Milhares de polacos manifestaram-se esta sexta-feira em várias cidades do país contra o acórdão do Tribunal Constitucional contrário ao aborto por malformação do feto, uma das poucas opções para a interrupção legal da gravidez na Polónia.

Em Varsóvia, a marcha voltou de novo aos arredores da casa do líder do ultraconservador partido governamental Lei e Justiça (PiS) e vice-primeiro-ministro, Jaroslaw Kaczynski. Houve também concentrações ao pé da sede do Tribunal Constitucional.

As autoridades de Varsóvia ordenaram o envio de um forte dispositivo policial, depois de distúrbios registados na quinta-feira em ambos pontos, assim como na sede do PiS, onde 15 pessoas foram detidas por perturbar a ordem pública.

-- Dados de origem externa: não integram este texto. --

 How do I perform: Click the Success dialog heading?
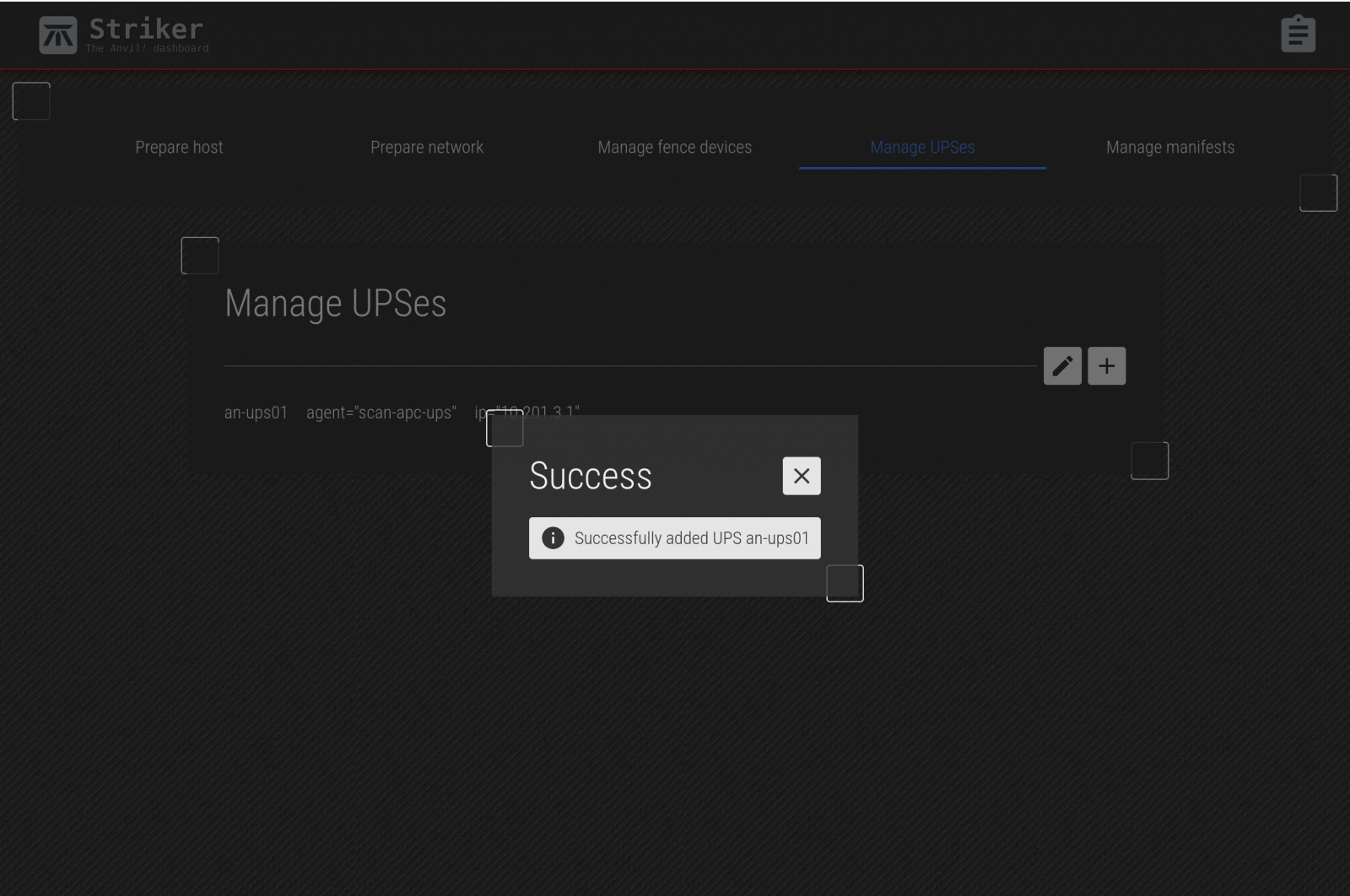pos(591,476)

Os protestos arrancaram pouco depois de ser conhecida a decisão do Constitucional, que aguardavam com expectativa tanto os grupos antiaborto pró-vida, por um lado, como as organizações a favor e representantes da oposição liberal.

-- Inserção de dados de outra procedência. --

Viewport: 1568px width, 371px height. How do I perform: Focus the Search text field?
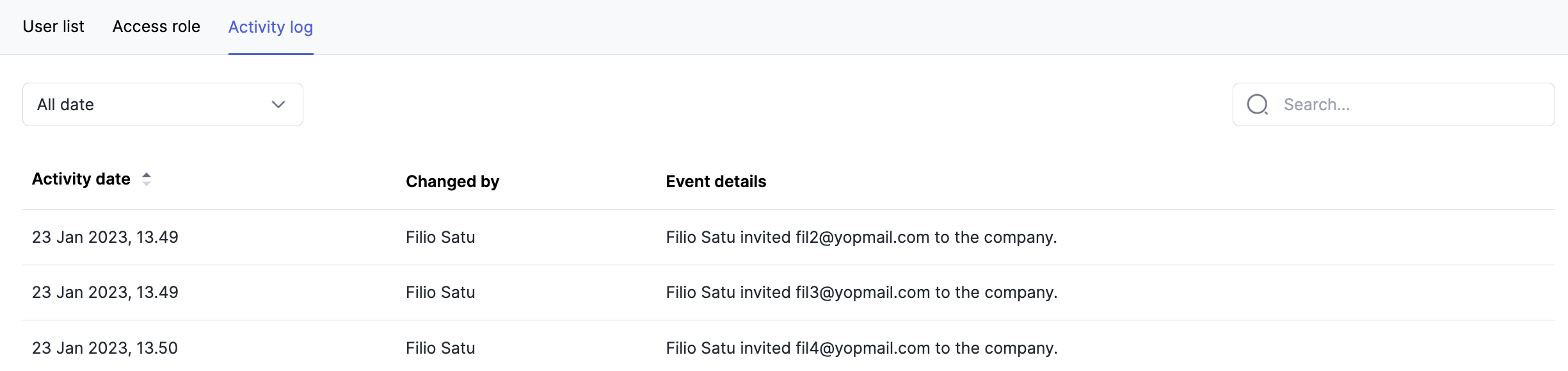(1408, 104)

O Presidente polaco, Andrzej Duda, próximo do PiS, defendeu a decisão do Constitucional, enquanto fontes da Conferência Episcopal consideraram o acórdão consistente com um país onde a população é maioritariamente católica.

O detonador destas manifestações resulta do acórdão de quinta-feira, que declara inconstitucional a interrupção da gravidez por malformação do feto. Com esta decisão, a possibilidade de aborto legal ficou reduzida aos pressupostos legais de violação, incesto e grave risco para a saúde da mãe.

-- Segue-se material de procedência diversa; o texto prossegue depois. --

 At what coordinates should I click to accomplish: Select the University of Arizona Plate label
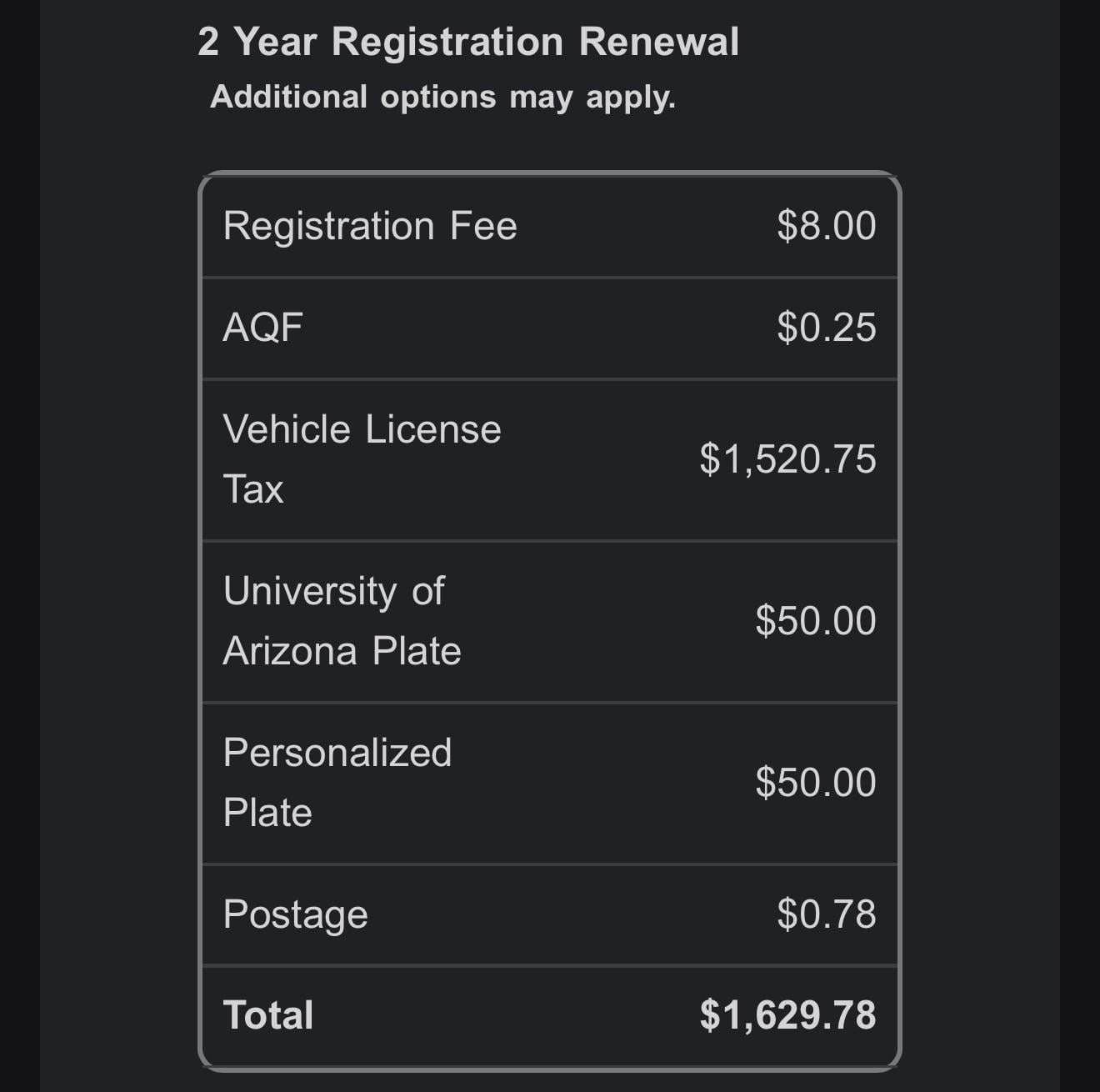point(333,591)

O tribunal respondeu assim a uma ação apresentada há três anos por um grupo de deputados do PiS, o partido de Kaczynski e a principal formação do Governo polaco.

Os autores consideravam que o aborto por malformação do feto é uma forma de eugenia que não a dignidade humana e, por isso, não podia ter lugar na Constituição.

A decisão aprofunda agora a polémica à volta do poder judicial polaco, fortemente questionada na sequência da reforma promovida pelo PiS, que tanto a oposição como a Comissão Europeia consideram um atentado à separação de poderes.

Bruxelas abriu um processo de sanção por considerar que esta reforma reduz a independência do poder judicial.

À frente do tribunal ficou a juiza Julia Przylebska, por indicação do PiS.

A Polónia é um dos países da União Europeia (UE) onde o direito ao aborto é mais restritivo.

A lei do planeamento familiar, proteção do feto humano e condições para a interrupção da gravidez, vigente desde 1993, permitia o aborto só em três pressupostos: malformação do feto, violação ou preigo de saúde para a mãe.

Segundo dados do ministério da Saúde, em 2019 foram realizados na Polónia (com quase 38 milhões de habitantes) 1.110 abortos legais. Entre estes, a maioria – 1.077, ou seja, 96% – foi devido à malformação do feto.